2016年10月2日掲載
神歯大槻木病理学・教室開講10周年記念講演会が盛会となる
「唾液腺から新しい健康づくりを考える」開催
第1部の講演会では、杉本昌弘氏(慶應義塾大特任准教授)の座長のもと、まず猿田樹理氏(神歯大准教授)が「唾液腺産生生理活性物質の全身への影響についての研究」と題して登壇。唾液腺から産生される脳由来神経栄養因子BDNFの役割について解説するとともに、今後の展望として、新しい唾液検査の確立、唾液腺のためのサプリメントの開発、質の良い唾液腺の育成の3点を掲げ、それにより国民の全身の健康に寄与したいとまとめた。
つづいて、山本裕子氏(神歯大短期大学部歯科衛生学科講師)が「食事要因による唾液IgAの増加メカニズムの解明と歯科臨床への応用」と題して講演。唾液IgAが抗菌物質として口腔や全身の健康に関与することから、唾液IgAを増加させるための新しい栄養指導のあり方について解説。なかでも、軟消化性糖類の1つであるフラクトオリゴ糖(FOS)などを摂取して効果を示す"プレバイオティクス"について最新論文とともに紹介した。
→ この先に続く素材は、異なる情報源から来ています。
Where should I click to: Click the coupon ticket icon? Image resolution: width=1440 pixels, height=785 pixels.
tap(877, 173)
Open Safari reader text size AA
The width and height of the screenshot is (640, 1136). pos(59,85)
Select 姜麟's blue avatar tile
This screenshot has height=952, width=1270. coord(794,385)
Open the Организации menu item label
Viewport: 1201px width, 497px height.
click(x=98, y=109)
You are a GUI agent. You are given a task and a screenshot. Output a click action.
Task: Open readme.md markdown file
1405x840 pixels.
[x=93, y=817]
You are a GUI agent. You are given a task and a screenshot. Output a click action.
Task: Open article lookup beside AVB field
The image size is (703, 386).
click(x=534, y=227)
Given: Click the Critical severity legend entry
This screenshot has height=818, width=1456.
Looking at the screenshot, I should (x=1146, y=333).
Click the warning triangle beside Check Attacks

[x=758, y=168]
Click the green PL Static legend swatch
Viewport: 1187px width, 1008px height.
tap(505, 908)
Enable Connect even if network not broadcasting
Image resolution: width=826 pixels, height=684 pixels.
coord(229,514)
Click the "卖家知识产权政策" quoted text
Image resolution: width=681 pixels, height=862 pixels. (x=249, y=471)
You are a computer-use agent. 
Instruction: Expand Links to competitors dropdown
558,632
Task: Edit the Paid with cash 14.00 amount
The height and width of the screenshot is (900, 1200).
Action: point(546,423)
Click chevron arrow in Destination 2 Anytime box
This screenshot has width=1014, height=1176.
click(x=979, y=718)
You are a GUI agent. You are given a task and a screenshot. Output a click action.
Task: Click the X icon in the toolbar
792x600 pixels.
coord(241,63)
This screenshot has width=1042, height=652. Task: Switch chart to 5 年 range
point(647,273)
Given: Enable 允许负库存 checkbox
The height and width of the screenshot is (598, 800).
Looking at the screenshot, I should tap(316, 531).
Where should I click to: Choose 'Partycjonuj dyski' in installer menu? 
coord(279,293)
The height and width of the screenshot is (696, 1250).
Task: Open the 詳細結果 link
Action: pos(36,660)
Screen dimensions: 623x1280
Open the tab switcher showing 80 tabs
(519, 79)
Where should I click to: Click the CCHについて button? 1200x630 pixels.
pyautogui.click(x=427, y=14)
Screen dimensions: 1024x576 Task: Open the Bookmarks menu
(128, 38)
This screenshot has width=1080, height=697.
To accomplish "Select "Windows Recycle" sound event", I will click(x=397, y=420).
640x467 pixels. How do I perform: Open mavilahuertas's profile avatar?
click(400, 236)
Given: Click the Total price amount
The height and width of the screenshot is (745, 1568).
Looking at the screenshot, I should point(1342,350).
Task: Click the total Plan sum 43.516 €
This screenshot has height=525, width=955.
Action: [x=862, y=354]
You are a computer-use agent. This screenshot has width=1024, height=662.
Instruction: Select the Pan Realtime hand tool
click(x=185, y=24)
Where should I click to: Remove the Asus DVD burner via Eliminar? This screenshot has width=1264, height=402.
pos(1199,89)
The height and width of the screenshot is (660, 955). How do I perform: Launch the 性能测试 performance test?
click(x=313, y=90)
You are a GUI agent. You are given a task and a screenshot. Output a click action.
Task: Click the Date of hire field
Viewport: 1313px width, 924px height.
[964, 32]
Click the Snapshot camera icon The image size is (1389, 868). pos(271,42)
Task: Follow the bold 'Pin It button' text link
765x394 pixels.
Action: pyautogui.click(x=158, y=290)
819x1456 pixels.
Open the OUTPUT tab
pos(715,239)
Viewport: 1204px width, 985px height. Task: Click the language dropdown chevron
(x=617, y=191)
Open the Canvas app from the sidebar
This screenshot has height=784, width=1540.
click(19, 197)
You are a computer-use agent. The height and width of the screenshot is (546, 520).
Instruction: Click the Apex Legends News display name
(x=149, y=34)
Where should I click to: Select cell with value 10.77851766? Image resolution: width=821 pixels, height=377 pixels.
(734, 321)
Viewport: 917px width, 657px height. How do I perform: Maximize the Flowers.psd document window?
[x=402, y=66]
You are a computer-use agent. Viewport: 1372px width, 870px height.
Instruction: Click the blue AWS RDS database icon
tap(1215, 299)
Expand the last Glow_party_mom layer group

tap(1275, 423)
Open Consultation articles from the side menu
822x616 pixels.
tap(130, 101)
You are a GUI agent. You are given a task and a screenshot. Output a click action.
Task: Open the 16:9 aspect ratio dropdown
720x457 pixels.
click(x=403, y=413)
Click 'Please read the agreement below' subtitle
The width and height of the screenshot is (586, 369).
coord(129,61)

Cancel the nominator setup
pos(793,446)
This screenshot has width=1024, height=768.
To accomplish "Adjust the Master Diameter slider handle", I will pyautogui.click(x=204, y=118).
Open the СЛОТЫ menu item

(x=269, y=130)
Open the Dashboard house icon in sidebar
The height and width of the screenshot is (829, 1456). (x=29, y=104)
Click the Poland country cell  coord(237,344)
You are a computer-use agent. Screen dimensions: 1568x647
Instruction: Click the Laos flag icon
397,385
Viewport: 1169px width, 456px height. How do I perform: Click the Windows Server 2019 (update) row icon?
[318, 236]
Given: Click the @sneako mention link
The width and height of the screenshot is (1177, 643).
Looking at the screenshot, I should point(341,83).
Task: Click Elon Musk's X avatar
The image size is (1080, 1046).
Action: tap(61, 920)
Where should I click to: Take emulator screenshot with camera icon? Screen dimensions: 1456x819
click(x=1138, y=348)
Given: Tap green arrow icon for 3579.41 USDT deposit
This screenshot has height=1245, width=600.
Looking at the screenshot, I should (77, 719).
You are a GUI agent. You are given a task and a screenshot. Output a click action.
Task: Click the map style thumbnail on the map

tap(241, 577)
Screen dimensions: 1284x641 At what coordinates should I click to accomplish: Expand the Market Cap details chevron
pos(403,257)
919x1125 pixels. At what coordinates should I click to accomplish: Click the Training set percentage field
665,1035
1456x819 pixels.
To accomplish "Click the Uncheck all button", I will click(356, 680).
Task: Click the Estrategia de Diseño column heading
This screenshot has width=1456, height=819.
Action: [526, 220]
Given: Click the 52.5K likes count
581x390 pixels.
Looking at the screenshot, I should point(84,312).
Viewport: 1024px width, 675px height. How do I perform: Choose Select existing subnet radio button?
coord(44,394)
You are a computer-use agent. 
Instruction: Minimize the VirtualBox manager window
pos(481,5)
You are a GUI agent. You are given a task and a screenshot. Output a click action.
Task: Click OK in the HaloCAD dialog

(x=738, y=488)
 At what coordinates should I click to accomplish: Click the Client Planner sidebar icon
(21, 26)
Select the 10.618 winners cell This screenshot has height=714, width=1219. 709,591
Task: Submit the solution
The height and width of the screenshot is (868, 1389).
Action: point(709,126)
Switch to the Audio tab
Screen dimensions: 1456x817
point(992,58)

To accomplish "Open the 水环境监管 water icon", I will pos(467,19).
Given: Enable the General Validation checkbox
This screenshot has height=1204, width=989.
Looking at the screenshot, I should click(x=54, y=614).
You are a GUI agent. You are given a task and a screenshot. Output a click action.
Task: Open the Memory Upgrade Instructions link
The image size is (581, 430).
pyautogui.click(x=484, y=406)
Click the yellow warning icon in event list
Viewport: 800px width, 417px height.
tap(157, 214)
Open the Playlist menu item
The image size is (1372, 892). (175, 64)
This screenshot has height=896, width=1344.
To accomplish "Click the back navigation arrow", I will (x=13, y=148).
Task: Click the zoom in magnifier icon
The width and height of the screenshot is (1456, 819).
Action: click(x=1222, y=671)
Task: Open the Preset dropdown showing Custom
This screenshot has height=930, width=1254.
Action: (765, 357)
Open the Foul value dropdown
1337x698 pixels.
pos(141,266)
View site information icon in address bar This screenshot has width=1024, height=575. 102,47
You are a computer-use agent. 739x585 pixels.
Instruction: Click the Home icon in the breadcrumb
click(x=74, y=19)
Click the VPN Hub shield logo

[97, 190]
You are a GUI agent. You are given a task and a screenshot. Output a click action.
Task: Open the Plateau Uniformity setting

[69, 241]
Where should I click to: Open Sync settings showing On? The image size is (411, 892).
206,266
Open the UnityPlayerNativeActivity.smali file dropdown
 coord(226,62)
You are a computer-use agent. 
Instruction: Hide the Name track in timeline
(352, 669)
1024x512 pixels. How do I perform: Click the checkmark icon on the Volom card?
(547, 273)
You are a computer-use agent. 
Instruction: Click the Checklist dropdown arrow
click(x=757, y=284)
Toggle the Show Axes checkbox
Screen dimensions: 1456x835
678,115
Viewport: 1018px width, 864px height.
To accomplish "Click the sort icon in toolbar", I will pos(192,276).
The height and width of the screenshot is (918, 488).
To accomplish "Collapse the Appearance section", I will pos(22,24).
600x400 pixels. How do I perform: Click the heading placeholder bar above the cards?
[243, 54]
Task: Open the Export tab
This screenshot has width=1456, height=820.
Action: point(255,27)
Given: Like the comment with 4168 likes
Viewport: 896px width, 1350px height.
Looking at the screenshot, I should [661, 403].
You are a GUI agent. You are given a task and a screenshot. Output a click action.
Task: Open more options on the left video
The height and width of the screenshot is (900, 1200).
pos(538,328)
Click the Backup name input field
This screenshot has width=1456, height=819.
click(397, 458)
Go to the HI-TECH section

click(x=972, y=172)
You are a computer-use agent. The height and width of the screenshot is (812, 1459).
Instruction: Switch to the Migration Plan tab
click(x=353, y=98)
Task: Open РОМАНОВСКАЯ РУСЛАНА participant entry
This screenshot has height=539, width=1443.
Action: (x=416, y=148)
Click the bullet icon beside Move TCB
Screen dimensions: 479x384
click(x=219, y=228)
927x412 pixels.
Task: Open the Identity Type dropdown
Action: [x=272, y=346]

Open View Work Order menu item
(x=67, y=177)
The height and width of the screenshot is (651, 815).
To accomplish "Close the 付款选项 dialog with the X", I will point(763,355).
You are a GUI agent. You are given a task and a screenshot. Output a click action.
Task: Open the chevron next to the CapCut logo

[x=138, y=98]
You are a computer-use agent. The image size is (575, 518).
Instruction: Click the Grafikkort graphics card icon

最後に、槻木氏が「20年先歯科は劇的に発展しているか」と題して登壇。今まで歯科がう蝕や根尖性歯周炎、歯周病などを治療するDentistryとして発展し、国民も歯科医師に治療を求めて医院に来院してきたが、現在ではそれらの疾患はリスクファクターなどの把握により予防可能なものになり、国民は歯科医師にう蝕や歯周病の予防を求めて来院する時代になりつつあると述べた。そして、今後は歯科医院が口腔を起点に全身の健康を増進する"健康センター"として発展していくとしたうえで、国民の健康状態を客観的に把握する"医療"としての唾液検査の普及と、それに基づいた「唾液腺健康医学」を進めていきたいとした。
第2部の懇親会では関係者らが多数出席し、祝辞が述べられ、また10年を振り返るビデオ映像が流れるなど、教室開講10周年を祝って終始盛会であった。